- Dataset entries -
____________

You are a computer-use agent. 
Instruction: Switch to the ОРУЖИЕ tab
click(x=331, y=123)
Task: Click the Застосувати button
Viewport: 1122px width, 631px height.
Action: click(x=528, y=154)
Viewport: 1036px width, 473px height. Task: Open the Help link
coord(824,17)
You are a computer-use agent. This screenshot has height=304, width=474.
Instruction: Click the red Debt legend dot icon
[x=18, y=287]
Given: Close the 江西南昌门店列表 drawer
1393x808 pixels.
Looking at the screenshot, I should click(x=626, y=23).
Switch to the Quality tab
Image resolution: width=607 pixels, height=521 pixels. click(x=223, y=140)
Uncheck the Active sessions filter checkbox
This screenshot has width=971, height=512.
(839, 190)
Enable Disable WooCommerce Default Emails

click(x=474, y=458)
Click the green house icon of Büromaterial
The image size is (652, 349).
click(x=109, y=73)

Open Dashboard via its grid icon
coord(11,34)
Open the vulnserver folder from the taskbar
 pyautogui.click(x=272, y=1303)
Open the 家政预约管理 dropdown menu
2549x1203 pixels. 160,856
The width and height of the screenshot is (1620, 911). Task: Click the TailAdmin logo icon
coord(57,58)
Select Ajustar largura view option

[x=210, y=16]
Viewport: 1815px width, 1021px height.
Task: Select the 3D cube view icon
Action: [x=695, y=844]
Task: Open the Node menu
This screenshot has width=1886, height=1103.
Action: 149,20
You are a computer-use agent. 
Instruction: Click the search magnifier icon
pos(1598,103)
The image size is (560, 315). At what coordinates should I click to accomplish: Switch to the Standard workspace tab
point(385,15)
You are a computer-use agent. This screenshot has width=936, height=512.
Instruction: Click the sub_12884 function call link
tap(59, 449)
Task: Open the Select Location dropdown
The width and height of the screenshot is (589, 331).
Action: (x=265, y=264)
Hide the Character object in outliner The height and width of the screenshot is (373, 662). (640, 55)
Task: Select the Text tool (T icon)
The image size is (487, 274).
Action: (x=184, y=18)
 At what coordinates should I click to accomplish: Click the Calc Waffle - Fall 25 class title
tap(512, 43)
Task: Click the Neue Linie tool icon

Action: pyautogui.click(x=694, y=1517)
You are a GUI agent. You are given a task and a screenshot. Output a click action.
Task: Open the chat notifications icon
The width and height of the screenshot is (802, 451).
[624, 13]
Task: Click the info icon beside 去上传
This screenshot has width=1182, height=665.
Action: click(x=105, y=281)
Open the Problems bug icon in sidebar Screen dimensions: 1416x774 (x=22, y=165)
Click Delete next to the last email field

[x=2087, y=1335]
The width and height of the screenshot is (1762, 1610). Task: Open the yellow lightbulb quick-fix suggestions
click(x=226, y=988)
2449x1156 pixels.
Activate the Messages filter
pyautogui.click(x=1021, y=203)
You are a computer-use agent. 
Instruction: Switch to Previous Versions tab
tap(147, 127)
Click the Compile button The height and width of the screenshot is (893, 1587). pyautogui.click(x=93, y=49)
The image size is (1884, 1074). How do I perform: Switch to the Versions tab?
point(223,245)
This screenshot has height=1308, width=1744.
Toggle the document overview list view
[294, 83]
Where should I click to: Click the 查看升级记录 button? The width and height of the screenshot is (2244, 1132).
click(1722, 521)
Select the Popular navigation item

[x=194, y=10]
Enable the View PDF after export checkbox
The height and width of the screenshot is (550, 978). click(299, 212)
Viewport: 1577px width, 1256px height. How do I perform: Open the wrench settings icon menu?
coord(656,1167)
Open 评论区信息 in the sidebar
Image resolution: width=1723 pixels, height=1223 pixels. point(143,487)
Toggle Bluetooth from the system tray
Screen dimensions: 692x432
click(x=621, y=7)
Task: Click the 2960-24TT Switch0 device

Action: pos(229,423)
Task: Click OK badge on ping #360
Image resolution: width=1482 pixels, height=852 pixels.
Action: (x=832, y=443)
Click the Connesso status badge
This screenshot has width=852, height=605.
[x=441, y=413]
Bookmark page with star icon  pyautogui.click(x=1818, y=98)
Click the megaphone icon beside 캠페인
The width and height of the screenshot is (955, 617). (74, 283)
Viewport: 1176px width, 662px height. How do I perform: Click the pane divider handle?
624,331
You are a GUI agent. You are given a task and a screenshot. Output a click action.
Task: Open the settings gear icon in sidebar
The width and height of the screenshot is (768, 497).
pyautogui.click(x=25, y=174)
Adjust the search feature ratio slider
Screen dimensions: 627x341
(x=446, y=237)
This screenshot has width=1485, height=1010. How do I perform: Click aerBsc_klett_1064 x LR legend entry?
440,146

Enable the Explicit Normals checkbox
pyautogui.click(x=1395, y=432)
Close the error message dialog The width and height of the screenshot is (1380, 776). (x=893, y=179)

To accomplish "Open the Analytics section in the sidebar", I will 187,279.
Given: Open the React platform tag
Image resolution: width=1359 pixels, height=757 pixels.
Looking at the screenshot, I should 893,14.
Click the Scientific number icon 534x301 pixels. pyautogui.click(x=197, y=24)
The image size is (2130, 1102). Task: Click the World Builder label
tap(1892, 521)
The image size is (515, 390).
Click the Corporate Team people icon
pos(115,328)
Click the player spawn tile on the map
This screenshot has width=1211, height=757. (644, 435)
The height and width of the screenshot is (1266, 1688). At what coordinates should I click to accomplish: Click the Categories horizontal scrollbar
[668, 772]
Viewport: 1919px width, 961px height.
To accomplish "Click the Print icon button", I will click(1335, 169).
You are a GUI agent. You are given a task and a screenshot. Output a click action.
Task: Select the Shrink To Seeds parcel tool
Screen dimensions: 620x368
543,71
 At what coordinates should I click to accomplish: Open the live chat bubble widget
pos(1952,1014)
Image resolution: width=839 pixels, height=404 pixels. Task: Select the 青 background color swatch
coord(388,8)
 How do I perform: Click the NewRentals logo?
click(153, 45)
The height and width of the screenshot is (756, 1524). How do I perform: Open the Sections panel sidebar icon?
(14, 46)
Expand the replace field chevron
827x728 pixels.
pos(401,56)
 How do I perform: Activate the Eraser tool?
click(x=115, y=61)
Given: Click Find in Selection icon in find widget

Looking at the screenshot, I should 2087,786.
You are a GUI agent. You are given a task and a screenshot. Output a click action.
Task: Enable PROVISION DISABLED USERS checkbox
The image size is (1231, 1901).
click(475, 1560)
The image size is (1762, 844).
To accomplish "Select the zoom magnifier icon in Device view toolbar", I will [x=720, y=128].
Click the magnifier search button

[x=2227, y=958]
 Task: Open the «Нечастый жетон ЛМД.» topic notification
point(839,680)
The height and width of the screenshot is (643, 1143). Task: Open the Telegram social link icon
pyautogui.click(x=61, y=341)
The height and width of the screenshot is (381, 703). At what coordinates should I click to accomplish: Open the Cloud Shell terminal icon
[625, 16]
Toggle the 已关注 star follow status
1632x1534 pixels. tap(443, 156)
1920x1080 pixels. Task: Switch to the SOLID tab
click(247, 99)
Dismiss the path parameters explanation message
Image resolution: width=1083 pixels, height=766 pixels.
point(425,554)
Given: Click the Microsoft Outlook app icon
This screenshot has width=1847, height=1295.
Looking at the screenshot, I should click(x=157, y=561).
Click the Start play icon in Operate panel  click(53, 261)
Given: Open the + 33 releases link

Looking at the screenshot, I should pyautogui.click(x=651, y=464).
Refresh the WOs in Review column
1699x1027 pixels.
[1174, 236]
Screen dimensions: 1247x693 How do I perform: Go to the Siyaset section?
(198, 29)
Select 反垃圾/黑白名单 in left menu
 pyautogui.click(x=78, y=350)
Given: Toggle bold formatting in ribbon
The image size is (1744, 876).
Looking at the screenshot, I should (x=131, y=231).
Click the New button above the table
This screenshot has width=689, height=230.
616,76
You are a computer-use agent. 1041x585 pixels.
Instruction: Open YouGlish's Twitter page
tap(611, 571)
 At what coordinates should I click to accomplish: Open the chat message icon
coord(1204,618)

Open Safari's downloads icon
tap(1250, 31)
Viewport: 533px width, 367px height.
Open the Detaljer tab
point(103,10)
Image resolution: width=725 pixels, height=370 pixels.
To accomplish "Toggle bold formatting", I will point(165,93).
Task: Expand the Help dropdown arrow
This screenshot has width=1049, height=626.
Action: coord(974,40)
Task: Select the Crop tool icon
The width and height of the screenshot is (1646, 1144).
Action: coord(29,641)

____________

- Problem details -
Locate all lines in the listing above with the word "bold" and copy them.

- Answer section -
Given: Toggle bold formatting in ribbon
To accomplish "Toggle bold formatting", I will point(165,93).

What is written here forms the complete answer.